Text section:
====
That number represents 86 more people without jobs, an increase from 1,108 people in February to 1,194 people in March. Routt’s unemployment rate in March 2009 was 6.2 percent. The figures are not adjusted for typical seasonal changes in employment.

The labor force also shrunk from February to March, dropping from 15,861 to 15,617 as the ski season wound down.

“I think that’s something to be expected,” said Brian Bradbury, an employment specialist with the Steamboat Springs branch of the Color­ado Workforce Center. “The end-of-season layoffs, there’s probably not a lot of surprises there.”

He said the Workforce Center still was seeing a steady flow of questions about unemployment. The federal government has passed jobs-related legislation — President Barack Obama signed an extension of jobless benefits Thursday — but Bradbury said it would take a while for federal benefits to trickle down to Colorado and Routt County.
====
Brief 1:
Edit the unemployment report starting at the words "That number represents" and ending after "changes in employment.", putting "jobless rate" in place of "unemployment rate".

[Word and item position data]
====
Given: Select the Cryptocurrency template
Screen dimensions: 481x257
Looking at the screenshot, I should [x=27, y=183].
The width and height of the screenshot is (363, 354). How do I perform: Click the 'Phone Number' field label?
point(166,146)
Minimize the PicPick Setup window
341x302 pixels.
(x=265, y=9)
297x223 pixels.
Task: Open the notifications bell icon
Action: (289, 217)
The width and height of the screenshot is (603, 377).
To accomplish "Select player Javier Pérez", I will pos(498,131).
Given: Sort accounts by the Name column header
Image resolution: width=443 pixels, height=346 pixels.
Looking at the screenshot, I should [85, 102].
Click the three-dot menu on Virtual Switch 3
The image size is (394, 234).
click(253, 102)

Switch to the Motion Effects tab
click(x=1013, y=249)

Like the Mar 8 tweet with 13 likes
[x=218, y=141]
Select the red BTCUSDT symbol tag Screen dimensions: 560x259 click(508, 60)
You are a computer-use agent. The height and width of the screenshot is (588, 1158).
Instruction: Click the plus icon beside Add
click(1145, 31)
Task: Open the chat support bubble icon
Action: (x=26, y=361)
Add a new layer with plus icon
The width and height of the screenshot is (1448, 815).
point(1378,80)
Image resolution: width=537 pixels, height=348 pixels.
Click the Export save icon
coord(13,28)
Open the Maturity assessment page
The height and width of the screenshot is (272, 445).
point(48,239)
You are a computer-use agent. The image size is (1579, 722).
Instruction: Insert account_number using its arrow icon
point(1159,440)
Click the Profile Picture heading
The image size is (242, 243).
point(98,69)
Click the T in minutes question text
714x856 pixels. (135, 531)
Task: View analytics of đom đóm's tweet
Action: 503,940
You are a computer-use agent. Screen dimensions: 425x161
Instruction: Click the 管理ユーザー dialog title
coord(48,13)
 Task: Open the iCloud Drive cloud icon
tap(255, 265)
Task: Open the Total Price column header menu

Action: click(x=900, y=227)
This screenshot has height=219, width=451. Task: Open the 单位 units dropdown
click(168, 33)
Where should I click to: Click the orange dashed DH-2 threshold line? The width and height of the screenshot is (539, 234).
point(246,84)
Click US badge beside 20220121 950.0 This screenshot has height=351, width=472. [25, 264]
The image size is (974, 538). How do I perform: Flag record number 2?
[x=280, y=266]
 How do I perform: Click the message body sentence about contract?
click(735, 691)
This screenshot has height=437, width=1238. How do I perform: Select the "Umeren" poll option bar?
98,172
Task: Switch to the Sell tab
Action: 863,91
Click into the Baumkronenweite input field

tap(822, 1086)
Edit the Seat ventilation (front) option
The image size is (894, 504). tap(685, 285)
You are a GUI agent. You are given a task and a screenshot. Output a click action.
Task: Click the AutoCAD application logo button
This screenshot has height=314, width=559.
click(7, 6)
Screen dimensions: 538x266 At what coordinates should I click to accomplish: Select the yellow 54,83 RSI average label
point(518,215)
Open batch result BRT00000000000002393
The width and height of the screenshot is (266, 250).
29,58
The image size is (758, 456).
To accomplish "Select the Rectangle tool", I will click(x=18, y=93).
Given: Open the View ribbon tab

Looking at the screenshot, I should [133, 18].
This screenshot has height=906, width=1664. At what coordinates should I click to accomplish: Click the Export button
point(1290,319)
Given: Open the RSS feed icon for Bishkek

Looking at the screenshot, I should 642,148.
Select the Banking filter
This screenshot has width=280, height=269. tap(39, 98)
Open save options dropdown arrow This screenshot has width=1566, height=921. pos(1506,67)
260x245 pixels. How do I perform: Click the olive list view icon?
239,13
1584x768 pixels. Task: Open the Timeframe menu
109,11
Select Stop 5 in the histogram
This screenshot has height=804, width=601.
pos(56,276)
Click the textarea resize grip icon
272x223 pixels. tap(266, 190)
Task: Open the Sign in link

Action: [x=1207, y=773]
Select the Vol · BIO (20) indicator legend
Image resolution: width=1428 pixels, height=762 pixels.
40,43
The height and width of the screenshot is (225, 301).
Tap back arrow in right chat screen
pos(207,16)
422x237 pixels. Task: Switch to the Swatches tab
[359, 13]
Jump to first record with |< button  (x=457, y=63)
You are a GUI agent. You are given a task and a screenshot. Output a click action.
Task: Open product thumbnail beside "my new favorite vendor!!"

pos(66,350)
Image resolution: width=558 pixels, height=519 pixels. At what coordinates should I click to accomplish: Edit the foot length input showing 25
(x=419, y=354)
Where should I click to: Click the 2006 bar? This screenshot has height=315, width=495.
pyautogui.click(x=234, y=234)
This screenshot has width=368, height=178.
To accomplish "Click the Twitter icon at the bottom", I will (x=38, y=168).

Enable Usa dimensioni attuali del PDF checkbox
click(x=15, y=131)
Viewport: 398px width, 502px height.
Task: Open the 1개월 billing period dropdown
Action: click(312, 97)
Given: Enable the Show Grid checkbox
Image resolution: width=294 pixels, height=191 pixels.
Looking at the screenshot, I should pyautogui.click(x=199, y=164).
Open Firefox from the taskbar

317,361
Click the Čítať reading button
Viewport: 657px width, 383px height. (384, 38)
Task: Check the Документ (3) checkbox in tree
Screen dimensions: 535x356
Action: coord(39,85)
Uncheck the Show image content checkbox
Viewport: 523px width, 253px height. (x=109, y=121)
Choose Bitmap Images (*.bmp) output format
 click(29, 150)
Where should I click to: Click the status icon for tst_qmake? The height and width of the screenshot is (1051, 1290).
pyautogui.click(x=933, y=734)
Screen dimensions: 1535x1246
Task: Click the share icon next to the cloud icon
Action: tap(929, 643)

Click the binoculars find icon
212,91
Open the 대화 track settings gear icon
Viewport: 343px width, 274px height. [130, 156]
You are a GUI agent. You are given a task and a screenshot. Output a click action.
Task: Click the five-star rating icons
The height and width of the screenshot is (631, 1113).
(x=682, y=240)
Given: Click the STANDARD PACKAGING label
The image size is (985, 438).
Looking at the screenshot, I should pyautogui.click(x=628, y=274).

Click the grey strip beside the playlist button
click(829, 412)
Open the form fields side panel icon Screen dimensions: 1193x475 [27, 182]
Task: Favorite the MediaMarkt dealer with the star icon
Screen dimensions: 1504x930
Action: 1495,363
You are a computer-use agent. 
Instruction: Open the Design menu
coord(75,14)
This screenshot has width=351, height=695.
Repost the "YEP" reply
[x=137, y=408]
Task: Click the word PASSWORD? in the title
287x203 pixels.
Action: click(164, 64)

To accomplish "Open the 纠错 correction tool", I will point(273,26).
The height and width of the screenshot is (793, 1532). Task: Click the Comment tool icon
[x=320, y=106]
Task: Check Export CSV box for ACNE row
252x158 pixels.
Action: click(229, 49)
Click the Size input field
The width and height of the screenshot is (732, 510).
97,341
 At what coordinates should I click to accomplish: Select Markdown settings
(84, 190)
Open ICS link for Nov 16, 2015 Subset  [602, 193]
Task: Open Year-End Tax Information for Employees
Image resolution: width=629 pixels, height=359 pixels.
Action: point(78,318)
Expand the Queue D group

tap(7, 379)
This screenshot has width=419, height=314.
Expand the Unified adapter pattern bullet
====
Brief 2:
Express the listing as a numbered list with blank lines left out. Begin at the line that has "Select the Banking filter" and stop after the line that has "Action: click(312, 97)".

Result 1:
That number represents 86 more people without jobs, an increase from 1,108 people in February to 1,194 people in March. Routt’s jobless rate in March 2009 was 6.2 percent. The figures are not adjusted for typical seasonal changes in employment.

Result 2:
1. Select the Banking filter
2. This screenshot has width=280, height=269. tap(39, 98)
3. Open save options dropdown arrow This screenshot has width=1566, height=921. pos(1506,67)
4. 260x245 pixels. How do I perform: Click the olive list view icon?
5. 239,13
6. 1584x768 pixels. Task: Open the Timeframe menu
7. 109,11
8. Select Stop 5 in the histogram
9. This screenshot has height=804, width=601.
10. pos(56,276)
11. Click the textarea resize grip icon
12. 272x223 pixels. tap(266, 190)
13. Task: Open the Sign in link
14. Action: [x=1207, y=773]
15. Select the Vol · BIO (20) indicator legend
16. Image resolution: width=1428 pixels, height=762 pixels.
17. 40,43
18. The height and width of the screenshot is (225, 301).
19. Tap back arrow in right chat screen
20. pos(207,16)
21. 422x237 pixels. Task: Switch to the Swatches tab
22. [359, 13]
23. Jump to first record with |< button  (x=457, y=63)
24. You are a GUI agent. You are given a task and a screenshot. Output a click action.
25. Task: Open product thumbnail beside "my new favorite vendor!!"
26. pos(66,350)
27. Image resolution: width=558 pixels, height=519 pixels. At what coordinates should I click to accomplish: Edit the foot length input showing 25
28. (x=419, y=354)
29. Where should I click to: Click the 2006 bar? This screenshot has height=315, width=495.
30. pyautogui.click(x=234, y=234)
31. This screenshot has width=368, height=178.
32. To accomplish "Click the Twitter icon at the bottom", I will (x=38, y=168).
33. Enable Usa dimensioni attuali del PDF checkbox
34. click(x=15, y=131)
35. Viewport: 398px width, 502px height.
36. Task: Open the 1개월 billing period dropdown
37. Action: click(312, 97)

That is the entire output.